## Supplied information
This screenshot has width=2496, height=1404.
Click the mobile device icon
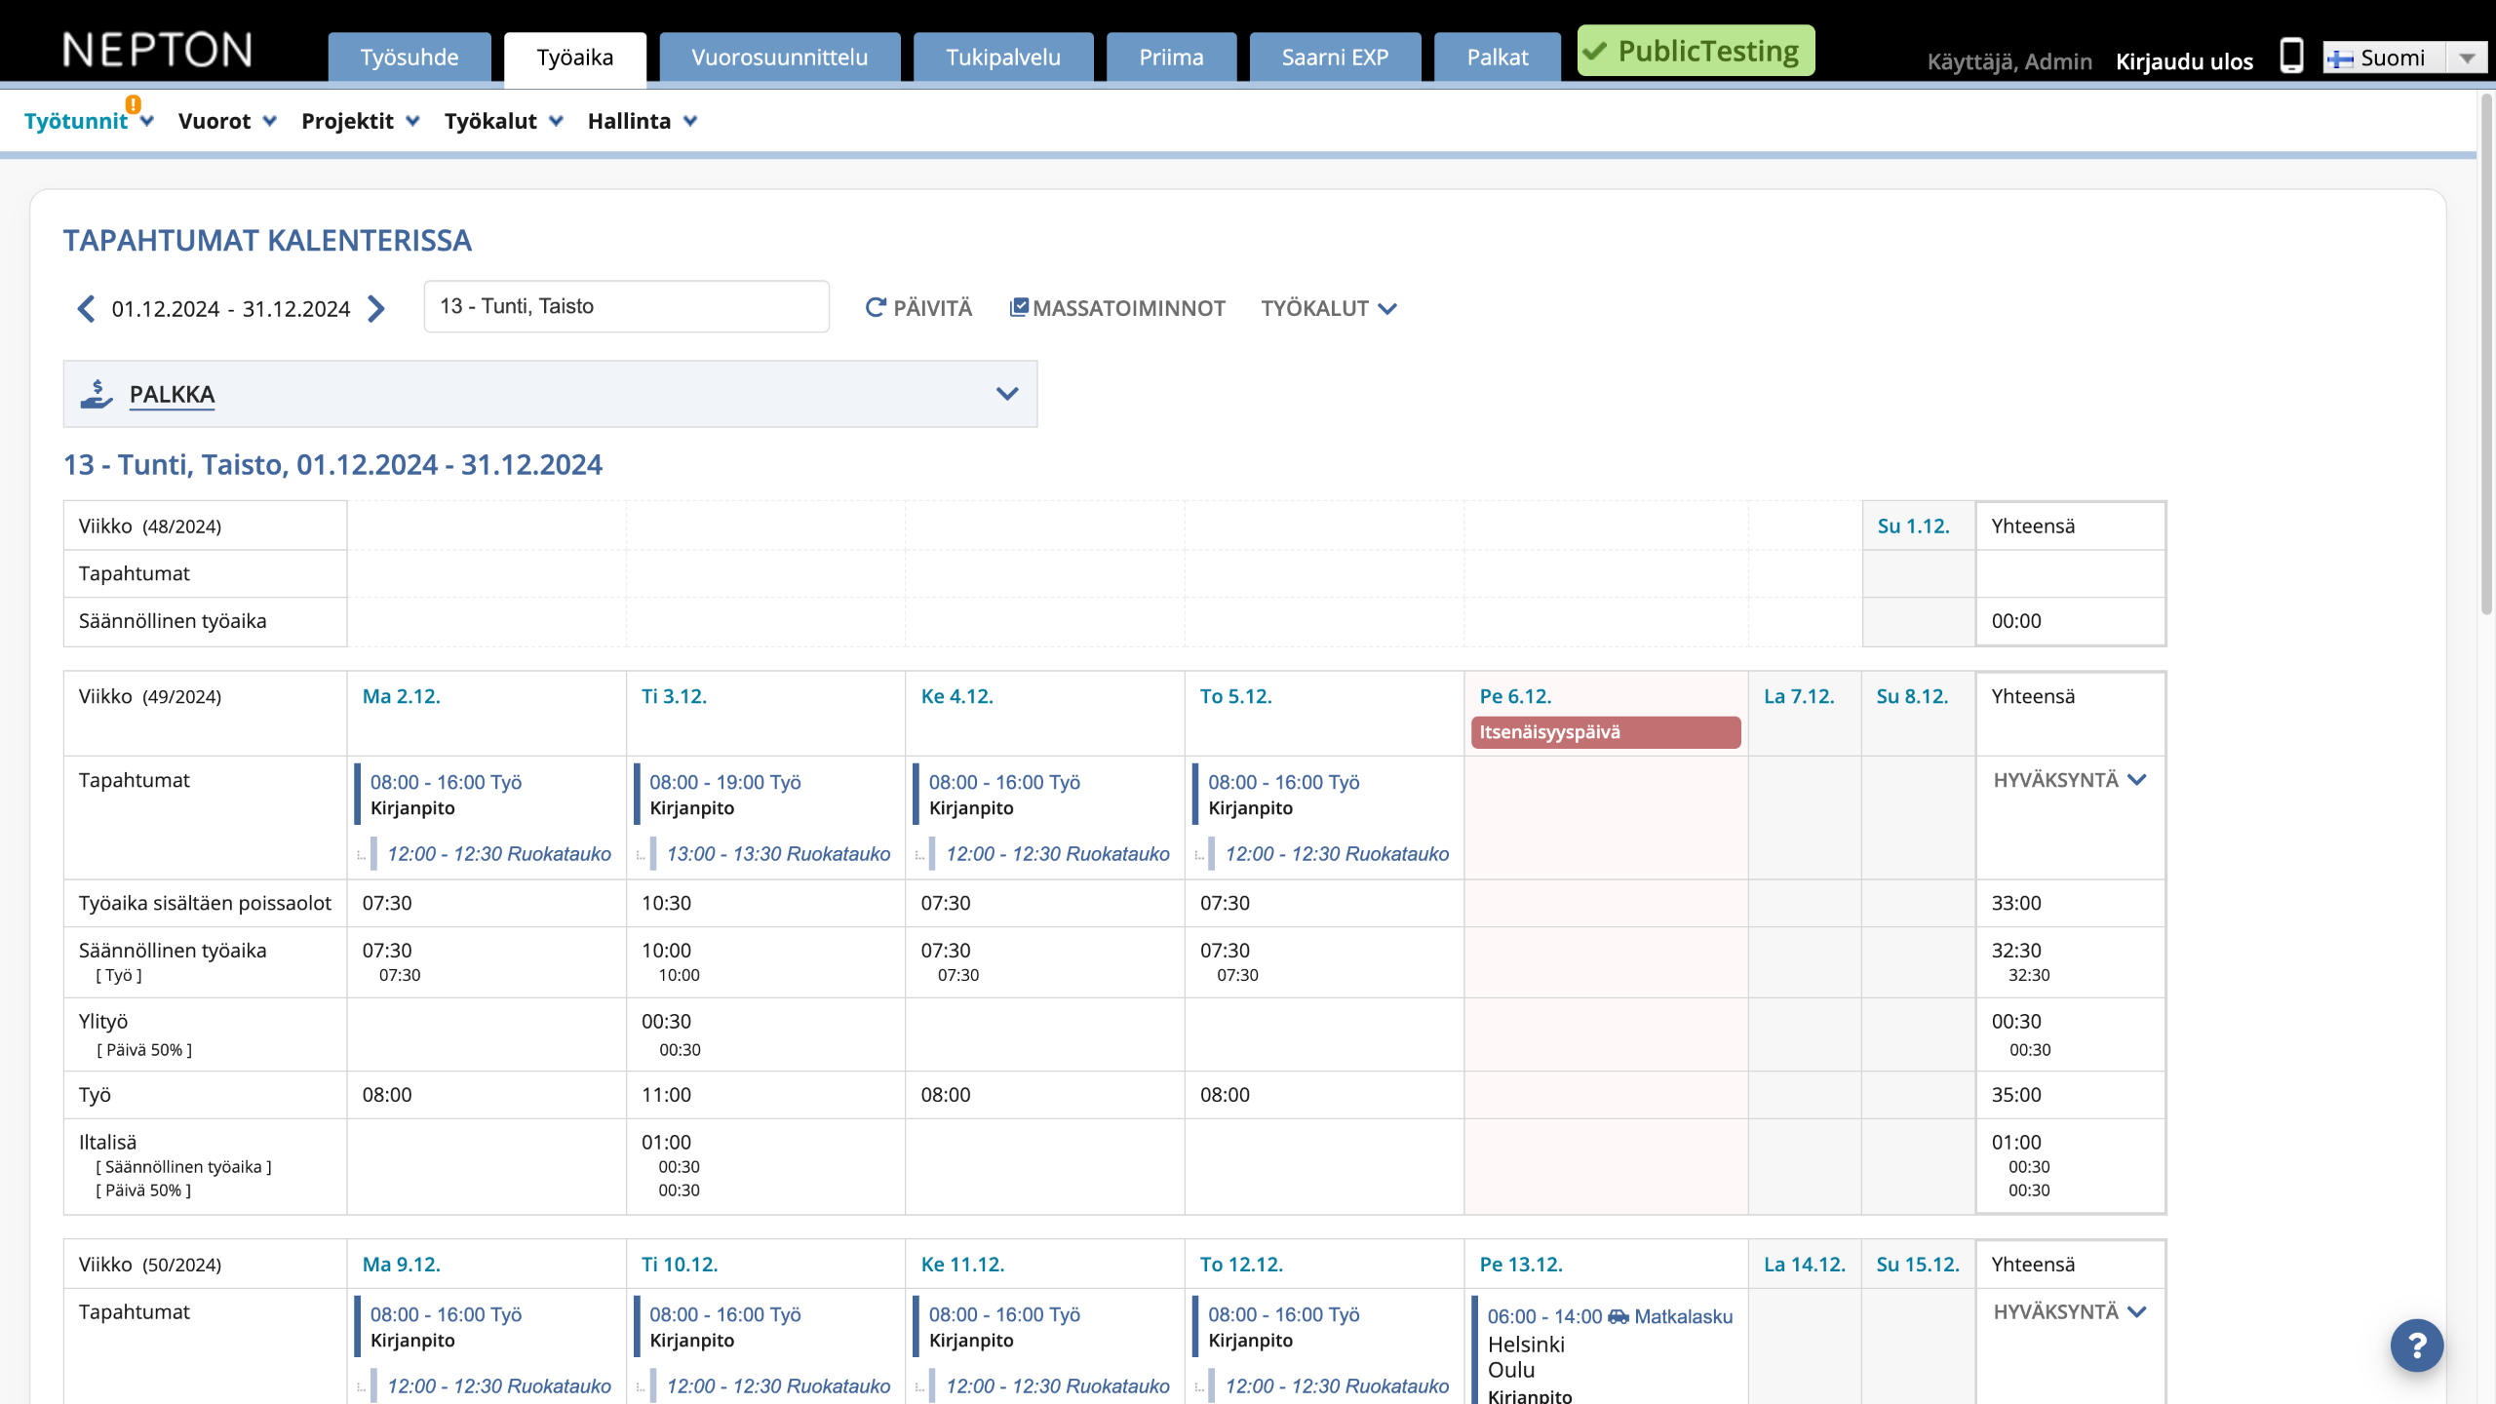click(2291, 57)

---

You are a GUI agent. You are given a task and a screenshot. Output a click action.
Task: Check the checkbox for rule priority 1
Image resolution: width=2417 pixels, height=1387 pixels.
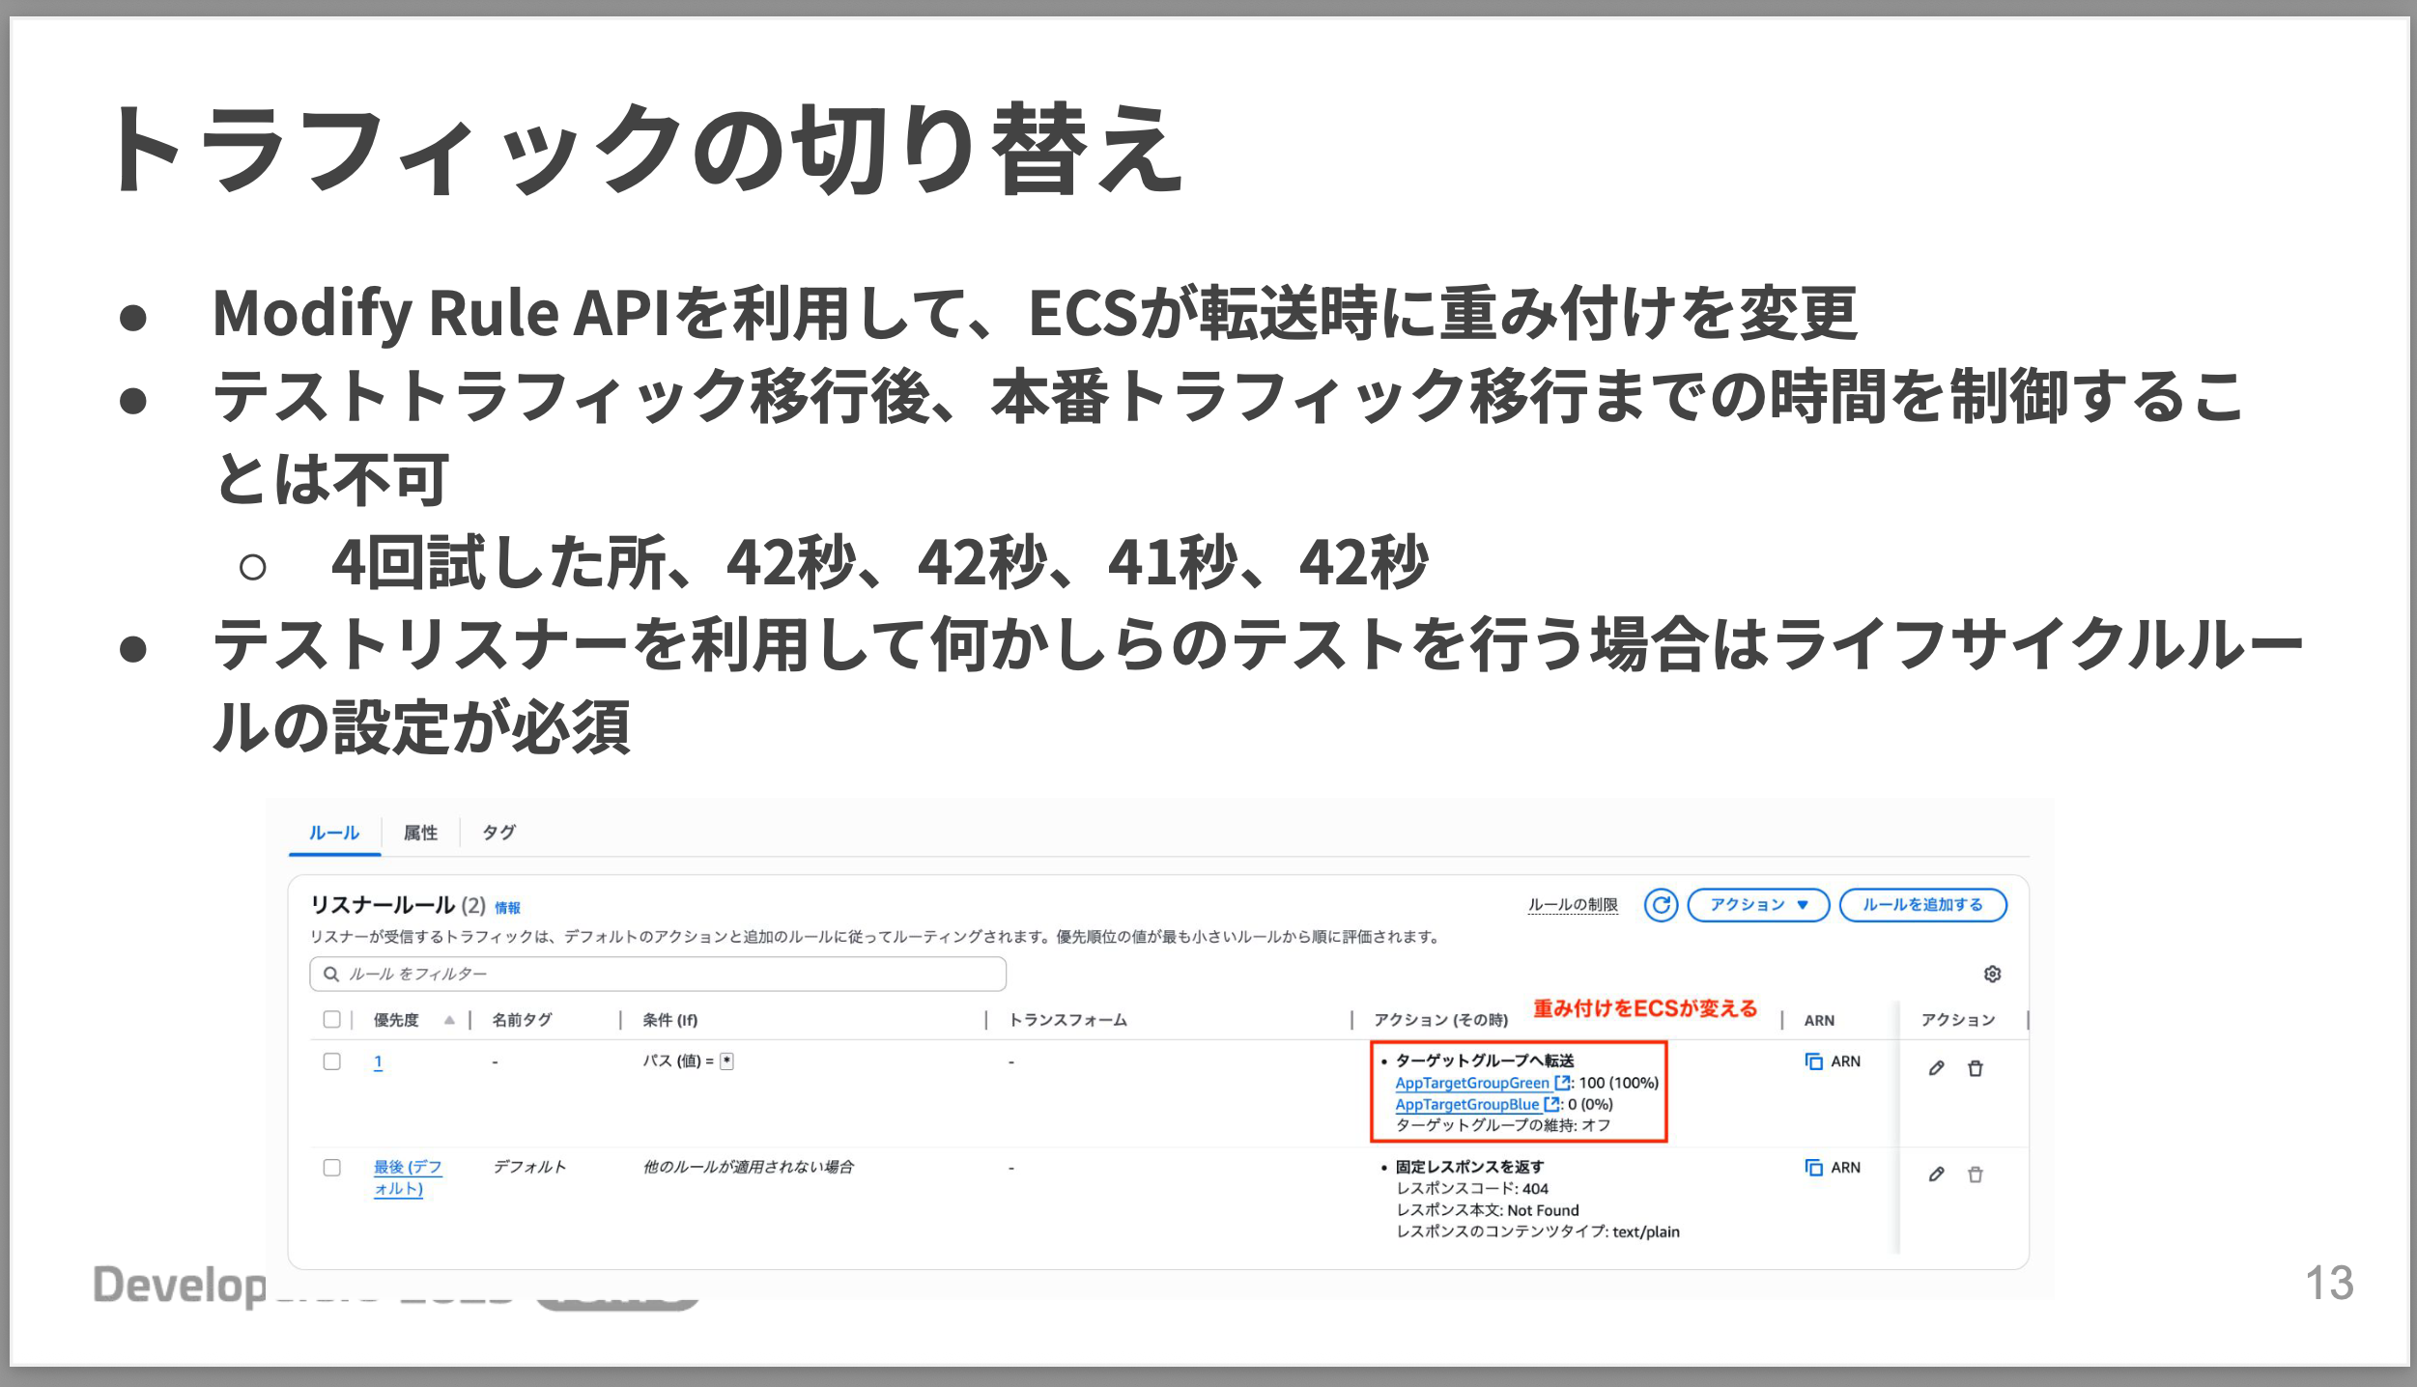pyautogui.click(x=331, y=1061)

## Your goal
What lines in the material mention "screenshot"? Copy every one of them.

## The answer
This screenshot has width=2496, height=1404.
You are a GUI agent. You are given a task and a screenshot. Output a click action.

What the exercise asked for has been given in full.